* REQUEST
Lay out every line of the listing below as a numbered list, leaving out any blank lines.

* INPUT FOR THIS TASK
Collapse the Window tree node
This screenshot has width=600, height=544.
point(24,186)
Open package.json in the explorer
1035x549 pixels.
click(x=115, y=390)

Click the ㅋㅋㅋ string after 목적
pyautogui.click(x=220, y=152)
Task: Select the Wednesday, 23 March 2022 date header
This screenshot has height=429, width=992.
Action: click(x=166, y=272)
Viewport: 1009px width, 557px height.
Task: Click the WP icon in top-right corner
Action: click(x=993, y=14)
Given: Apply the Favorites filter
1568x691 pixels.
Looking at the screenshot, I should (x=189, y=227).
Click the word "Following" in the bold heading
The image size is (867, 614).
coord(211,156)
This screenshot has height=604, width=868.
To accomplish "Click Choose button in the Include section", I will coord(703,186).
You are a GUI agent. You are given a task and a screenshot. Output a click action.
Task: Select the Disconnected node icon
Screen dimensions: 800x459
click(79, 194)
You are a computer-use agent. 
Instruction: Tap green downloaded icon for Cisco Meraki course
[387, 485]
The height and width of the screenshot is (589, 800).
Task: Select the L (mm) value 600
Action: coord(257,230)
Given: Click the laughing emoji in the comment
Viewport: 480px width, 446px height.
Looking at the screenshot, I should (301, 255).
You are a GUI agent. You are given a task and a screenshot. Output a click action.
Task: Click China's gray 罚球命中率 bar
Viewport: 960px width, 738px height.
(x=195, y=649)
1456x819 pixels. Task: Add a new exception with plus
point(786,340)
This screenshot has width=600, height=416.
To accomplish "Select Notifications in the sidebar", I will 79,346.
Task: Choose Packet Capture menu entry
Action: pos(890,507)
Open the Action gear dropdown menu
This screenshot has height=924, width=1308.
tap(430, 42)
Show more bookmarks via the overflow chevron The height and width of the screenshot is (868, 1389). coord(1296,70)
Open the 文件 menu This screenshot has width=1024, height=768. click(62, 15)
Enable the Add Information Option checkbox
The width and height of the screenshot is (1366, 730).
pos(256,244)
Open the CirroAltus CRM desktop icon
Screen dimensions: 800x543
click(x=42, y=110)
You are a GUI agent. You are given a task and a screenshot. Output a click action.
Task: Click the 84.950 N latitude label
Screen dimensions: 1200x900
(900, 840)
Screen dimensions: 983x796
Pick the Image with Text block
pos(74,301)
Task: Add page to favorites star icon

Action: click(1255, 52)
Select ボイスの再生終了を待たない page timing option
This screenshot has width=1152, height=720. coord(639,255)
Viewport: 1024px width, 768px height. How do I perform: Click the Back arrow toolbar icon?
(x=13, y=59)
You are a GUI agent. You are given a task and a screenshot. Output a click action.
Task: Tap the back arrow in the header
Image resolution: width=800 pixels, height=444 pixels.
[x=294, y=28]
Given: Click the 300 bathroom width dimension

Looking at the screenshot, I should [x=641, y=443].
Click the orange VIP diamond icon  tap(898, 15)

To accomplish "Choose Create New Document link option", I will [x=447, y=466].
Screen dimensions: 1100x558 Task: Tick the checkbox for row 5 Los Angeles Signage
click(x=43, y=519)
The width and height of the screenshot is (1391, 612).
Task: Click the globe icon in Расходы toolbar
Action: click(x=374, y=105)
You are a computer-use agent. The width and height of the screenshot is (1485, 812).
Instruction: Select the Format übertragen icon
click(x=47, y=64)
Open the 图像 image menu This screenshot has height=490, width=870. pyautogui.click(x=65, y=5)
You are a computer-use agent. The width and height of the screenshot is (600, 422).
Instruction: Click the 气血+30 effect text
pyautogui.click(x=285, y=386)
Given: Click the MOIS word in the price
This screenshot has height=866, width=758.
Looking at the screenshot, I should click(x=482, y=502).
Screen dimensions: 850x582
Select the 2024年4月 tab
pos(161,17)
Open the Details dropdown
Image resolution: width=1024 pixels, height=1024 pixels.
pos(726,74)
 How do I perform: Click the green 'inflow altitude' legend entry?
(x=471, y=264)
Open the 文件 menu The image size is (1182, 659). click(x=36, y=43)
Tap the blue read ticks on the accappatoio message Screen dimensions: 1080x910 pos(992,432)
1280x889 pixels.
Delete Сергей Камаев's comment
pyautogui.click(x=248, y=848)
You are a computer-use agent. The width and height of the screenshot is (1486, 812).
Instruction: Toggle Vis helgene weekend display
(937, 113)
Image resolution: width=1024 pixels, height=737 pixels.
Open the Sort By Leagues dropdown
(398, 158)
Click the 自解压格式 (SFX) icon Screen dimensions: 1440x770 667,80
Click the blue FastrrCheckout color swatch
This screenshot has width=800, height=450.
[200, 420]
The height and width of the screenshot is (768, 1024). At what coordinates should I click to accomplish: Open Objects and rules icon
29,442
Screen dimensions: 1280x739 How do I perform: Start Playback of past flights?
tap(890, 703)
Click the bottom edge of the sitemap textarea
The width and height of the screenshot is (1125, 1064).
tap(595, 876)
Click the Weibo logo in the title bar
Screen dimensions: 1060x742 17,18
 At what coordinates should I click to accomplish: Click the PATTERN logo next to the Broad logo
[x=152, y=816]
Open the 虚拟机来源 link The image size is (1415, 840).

* ANSWER TO THE PROBLEM
1. Collapse the Window tree node
2. This screenshot has width=600, height=544.
3. point(24,186)
4. Open package.json in the explorer
5. 1035x549 pixels.
6. click(x=115, y=390)
7. Click the ㅋㅋㅋ string after 목적
8. pyautogui.click(x=220, y=152)
9. Task: Select the Wednesday, 23 March 2022 date header
10. This screenshot has height=429, width=992.
11. Action: click(x=166, y=272)
12. Viewport: 1009px width, 557px height.
13. Task: Click the WP icon in top-right corner
14. Action: click(x=993, y=14)
15. Given: Apply the Favorites filter
16. 1568x691 pixels.
17. Looking at the screenshot, I should (x=189, y=227).
18. Click the word "Following" in the bold heading
19. The image size is (867, 614).
20. coord(211,156)
21. This screenshot has height=604, width=868.
22. To accomplish "Click Choose button in the Include section", I will coord(703,186).
23. You are a GUI agent. You are given a task and a screenshot. Output a click action.
24. Task: Select the Disconnected node icon
25. Screen dimensions: 800x459
26. click(79, 194)
27. You are a computer-use agent. 
28. Instruction: Tap green downloaded icon for Cisco Meraki course
29. [387, 485]
30. The height and width of the screenshot is (589, 800).
31. Task: Select the L (mm) value 600
32. Action: coord(257,230)
33. Given: Click the laughing emoji in the comment
34. Viewport: 480px width, 446px height.
35. Looking at the screenshot, I should (301, 255).
36. You are a GUI agent. You are given a task and a screenshot. Output a click action.
37. Task: Click China's gray 罚球命中率 bar
38. Viewport: 960px width, 738px height.
39. (x=195, y=649)
40. 1456x819 pixels. Task: Add a new exception with plus
41. point(786,340)
42. This screenshot has width=600, height=416.
43. To accomplish "Select Notifications in the sidebar", I will 79,346.
44. Task: Choose Packet Capture menu entry
45. Action: pos(890,507)
46. Open the Action gear dropdown menu
47. This screenshot has height=924, width=1308.
48. tap(430, 42)
49. Show more bookmarks via the overflow chevron The height and width of the screenshot is (868, 1389). coord(1296,70)
50. Open the 文件 menu This screenshot has width=1024, height=768. click(62, 15)
51. Enable the Add Information Option checkbox
52. The width and height of the screenshot is (1366, 730).
53. pos(256,244)
54. Open the CirroAltus CRM desktop icon
55. Screen dimensions: 800x543
56. click(x=42, y=110)
57. You are a GUI agent. You are given a task and a screenshot. Output a click action.
58. Task: Click the 84.950 N latitude label
59. Screen dimensions: 1200x900
60. (900, 840)
61. Screen dimensions: 983x796
62. Pick the Image with Text block
63. pos(74,301)
64. Task: Add page to favorites star icon
65. Action: click(1255, 52)
66. Select ボイスの再生終了を待たない page timing option
67. This screenshot has width=1152, height=720. coord(639,255)
68. Viewport: 1024px width, 768px height. How do I perform: Click the Back arrow toolbar icon?
69. (x=13, y=59)
70. You are a GUI agent. You are given a task and a screenshot. Output a click action.
71. Task: Tap the back arrow in the header
72. Image resolution: width=800 pixels, height=444 pixels.
73. [x=294, y=28]
74. Given: Click the 300 bathroom width dimension
75. Looking at the screenshot, I should [x=641, y=443].
76. Click the orange VIP diamond icon  tap(898, 15)
77. To accomplish "Choose Create New Document link option", I will [x=447, y=466].
78. Screen dimensions: 1100x558 Task: Tick the checkbox for row 5 Los Angeles Signage
79. click(x=43, y=519)
80. The width and height of the screenshot is (1391, 612).
81. Task: Click the globe icon in Расходы toolbar
82. Action: click(x=374, y=105)
83. You are a computer-use agent. The width and height of the screenshot is (1485, 812).
84. Instruction: Select the Format übertragen icon
85. click(x=47, y=64)
86. Open the 图像 image menu This screenshot has height=490, width=870. pyautogui.click(x=65, y=5)
87. You are a computer-use agent. The width and height of the screenshot is (600, 422).
88. Instruction: Click the 气血+30 effect text
89. pyautogui.click(x=285, y=386)
90. Given: Click the MOIS word in the price
91. This screenshot has height=866, width=758.
92. Looking at the screenshot, I should click(x=482, y=502).
93. Screen dimensions: 850x582
94. Select the 2024年4月 tab
95. pos(161,17)
96. Open the Details dropdown
97. Image resolution: width=1024 pixels, height=1024 pixels.
98. pos(726,74)
99.  How do I perform: Click the green 'inflow altitude' legend entry?
100. (x=471, y=264)
101. Open the 文件 menu The image size is (1182, 659). click(x=36, y=43)
102. Tap the blue read ticks on the accappatoio message Screen dimensions: 1080x910 pos(992,432)
103. 1280x889 pixels.
104. Delete Сергей Камаев's comment
105. pyautogui.click(x=248, y=848)
106. You are a computer-use agent. The width and height of the screenshot is (1486, 812).
107. Instruction: Toggle Vis helgene weekend display
108. (937, 113)
109. Image resolution: width=1024 pixels, height=737 pixels.
110. Open the Sort By Leagues dropdown
111. (398, 158)
112. Click the 自解压格式 (SFX) icon Screen dimensions: 1440x770 667,80
113. Click the blue FastrrCheckout color swatch
114. This screenshot has width=800, height=450.
115. [200, 420]
116. The height and width of the screenshot is (768, 1024). At what coordinates should I click to accomplish: Open Objects and rules icon
117. 29,442
118. Screen dimensions: 1280x739 How do I perform: Start Playback of past flights?
119. tap(890, 703)
120. Click the bottom edge of the sitemap textarea
121. The width and height of the screenshot is (1125, 1064).
122. tap(595, 876)
123. Click the Weibo logo in the title bar
124. Screen dimensions: 1060x742 17,18
125.  At what coordinates should I click to accomplish: Click the PATTERN logo next to the Broad logo
126. [x=152, y=816]
127. Open the 虚拟机来源 link The image size is (1415, 840).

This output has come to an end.